Без лишних охов и ахов вся честна компания затворилась в доме, а командир сидел в штабе и изображал, будто подписывает ордера. Он думал, что дело долгое. Ну, часов 12, не меньше. Но Елизавета Андреевна рожала в третий раз и, как сказала потом, боли те же, но быстрее. Хлоп, и все.

Никакой особой слабости или горячки. Крепкое казачье сложение. Через три часа госпожа Бенкендорф уже ходила, распоряжалась и пребывала в каком-то возбужденном недовольстве. Что объяснялось результатами: девочка. Опять! Третья!

Званые и незваные помощники постепенно ретировались, оставив генеральшу одну. Пусть, как хочет, объясняет мужу промах. Он ведь, ясное дело, ждал наследника.

Сказать по совести, Шурка никого не ждал. То ли рассеян. То ли перегружен делами. Ну рожает и рожает. Чего под руку лезть?

Ему сообщили радостную новость. Он побросал ордера и ринулся домой. Уже нашли кормилицу, которая в красном повойнике расхаживала по детской и держала на руках крошечное счастье. А за ней гуськом поспевали сестры Бибиковы и ныли: «Дай посмотреть! Дай посмотреть!»

Отец в отличие от них не испытывал желания заглянуть под атласное одеяльце. Девочка должна быть красивой, это мужчине все равно: лошадь не шарахается – и славно! А вдруг пошла в него? И ресницы, и брови светлые. Моль молью!

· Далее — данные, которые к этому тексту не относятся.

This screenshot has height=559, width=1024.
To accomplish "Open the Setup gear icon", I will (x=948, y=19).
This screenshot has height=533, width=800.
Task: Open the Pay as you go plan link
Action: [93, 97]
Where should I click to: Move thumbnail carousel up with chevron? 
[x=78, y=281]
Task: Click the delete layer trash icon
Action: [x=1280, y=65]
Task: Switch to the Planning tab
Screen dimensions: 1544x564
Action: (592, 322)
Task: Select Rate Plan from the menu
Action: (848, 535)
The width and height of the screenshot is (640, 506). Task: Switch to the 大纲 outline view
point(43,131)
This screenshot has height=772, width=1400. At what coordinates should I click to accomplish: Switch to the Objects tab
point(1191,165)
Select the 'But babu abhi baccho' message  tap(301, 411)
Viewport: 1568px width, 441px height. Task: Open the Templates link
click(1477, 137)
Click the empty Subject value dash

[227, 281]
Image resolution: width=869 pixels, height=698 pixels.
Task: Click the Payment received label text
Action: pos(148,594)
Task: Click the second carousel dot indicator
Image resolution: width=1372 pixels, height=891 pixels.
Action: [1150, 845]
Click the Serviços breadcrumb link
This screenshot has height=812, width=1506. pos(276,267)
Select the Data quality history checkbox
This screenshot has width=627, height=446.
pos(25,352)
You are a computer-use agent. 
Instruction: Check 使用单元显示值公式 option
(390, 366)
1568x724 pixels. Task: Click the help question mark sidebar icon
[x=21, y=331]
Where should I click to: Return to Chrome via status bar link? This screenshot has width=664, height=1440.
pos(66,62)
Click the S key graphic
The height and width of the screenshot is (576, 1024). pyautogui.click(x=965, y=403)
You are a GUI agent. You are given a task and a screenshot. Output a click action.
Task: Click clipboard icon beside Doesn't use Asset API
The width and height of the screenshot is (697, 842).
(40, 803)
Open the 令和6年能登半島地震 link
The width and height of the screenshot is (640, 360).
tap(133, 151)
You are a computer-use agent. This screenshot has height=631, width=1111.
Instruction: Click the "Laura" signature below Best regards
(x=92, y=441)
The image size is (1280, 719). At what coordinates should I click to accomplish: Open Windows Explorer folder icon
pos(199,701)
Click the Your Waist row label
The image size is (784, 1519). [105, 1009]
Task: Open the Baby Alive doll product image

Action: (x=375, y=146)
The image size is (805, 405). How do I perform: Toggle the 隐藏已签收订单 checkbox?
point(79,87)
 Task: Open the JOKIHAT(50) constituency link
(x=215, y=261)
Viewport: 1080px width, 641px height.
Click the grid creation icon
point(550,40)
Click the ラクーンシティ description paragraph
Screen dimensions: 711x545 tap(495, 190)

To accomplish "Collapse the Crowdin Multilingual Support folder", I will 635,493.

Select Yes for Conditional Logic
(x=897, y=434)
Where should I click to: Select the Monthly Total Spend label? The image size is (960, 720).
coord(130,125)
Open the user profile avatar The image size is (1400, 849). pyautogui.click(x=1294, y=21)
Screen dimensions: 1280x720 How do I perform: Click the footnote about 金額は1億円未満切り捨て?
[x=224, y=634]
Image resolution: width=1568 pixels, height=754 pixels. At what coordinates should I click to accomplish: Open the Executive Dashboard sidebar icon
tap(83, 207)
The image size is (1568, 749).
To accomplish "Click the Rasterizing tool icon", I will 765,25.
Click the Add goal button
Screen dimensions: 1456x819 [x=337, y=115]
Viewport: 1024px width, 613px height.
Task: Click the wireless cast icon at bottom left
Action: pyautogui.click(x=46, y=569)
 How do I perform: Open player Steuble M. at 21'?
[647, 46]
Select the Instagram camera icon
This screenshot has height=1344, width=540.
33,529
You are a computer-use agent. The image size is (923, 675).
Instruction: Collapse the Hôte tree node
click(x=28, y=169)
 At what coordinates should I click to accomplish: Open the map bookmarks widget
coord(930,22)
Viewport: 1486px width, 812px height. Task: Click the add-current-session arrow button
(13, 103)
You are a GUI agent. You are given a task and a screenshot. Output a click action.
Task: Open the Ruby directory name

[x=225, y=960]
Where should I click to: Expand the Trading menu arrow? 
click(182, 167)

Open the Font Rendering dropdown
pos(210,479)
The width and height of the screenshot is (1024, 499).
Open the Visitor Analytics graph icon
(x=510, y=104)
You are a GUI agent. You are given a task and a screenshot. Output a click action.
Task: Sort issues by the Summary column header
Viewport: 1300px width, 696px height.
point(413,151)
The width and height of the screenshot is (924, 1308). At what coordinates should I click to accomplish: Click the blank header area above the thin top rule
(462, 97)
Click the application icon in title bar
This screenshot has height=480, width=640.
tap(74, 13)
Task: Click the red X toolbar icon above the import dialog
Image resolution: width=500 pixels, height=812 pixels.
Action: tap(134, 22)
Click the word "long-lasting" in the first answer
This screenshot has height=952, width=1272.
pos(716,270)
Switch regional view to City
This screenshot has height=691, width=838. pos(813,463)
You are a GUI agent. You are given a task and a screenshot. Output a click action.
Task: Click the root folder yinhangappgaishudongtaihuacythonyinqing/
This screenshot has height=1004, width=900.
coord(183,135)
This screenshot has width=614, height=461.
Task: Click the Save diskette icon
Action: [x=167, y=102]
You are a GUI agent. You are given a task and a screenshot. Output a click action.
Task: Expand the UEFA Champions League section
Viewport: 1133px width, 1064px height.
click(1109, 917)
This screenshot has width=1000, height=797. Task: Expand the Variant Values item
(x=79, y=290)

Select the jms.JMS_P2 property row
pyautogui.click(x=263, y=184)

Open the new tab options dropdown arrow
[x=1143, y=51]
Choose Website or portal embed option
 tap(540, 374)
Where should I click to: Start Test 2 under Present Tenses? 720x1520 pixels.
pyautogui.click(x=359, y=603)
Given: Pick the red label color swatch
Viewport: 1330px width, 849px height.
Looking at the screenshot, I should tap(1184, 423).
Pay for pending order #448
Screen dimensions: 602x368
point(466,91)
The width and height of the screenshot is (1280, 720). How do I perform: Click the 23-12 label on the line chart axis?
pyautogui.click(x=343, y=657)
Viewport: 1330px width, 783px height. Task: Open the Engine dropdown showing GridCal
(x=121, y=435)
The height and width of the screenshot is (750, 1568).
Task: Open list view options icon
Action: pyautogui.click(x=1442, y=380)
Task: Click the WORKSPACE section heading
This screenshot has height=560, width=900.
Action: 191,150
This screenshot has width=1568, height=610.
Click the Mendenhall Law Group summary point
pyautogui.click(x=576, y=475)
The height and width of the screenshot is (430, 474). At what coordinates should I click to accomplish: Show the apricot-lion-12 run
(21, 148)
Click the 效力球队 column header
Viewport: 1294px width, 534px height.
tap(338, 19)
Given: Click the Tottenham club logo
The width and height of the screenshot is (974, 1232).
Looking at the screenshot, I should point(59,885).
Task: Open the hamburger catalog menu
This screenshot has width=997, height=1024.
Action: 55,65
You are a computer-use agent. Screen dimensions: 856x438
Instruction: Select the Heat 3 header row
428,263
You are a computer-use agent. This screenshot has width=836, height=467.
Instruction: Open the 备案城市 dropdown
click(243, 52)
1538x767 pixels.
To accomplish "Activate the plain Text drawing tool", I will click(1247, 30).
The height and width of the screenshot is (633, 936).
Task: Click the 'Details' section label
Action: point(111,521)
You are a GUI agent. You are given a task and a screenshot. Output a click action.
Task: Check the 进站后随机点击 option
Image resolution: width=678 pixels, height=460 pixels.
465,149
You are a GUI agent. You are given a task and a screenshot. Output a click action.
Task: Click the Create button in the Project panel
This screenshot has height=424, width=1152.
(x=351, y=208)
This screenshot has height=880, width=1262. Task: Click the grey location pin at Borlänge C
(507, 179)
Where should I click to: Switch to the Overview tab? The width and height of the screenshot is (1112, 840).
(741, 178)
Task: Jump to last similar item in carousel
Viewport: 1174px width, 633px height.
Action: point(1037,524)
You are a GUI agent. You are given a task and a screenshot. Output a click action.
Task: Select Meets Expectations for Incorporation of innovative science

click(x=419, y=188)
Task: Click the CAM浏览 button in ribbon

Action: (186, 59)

– А вот и папа к нам пришел! – радостно возгласила кормилица и поднесла ворох пеленок к генералу. – Ой, какие мы шустрые! Ну дай, дай папе ручку!

Ужас Бенкендорфа усилился, когда из складок ткани выпросталась невозможно маленькая рука с пятью – точно пятью, как у человека – пальчиками. «Она вся такая красная?»

Оказалось, вся. Но и ресницы, и волосы на голове, как у мамы – вороново крыло. Шурка возликовал. Его чадо Господь не забыл раскрасить!

Чмокнув существо в кнопку-носик, генерал отправился искать жену. Чтобы выразить, так сказать, всю глубину и ширь своего восхищения.

Барыня в чулане.

Ну да, скоро обед. Хотя могла бы послать кого-нибудь другого.

– Лиза!

Ответа не последовало.

– Лиза!

Ей не дурно там? Стали ломиться.

– Пусть все уйдут. – Голос у хозяйки был какой-то придушенный. Глухой и без намека на радость.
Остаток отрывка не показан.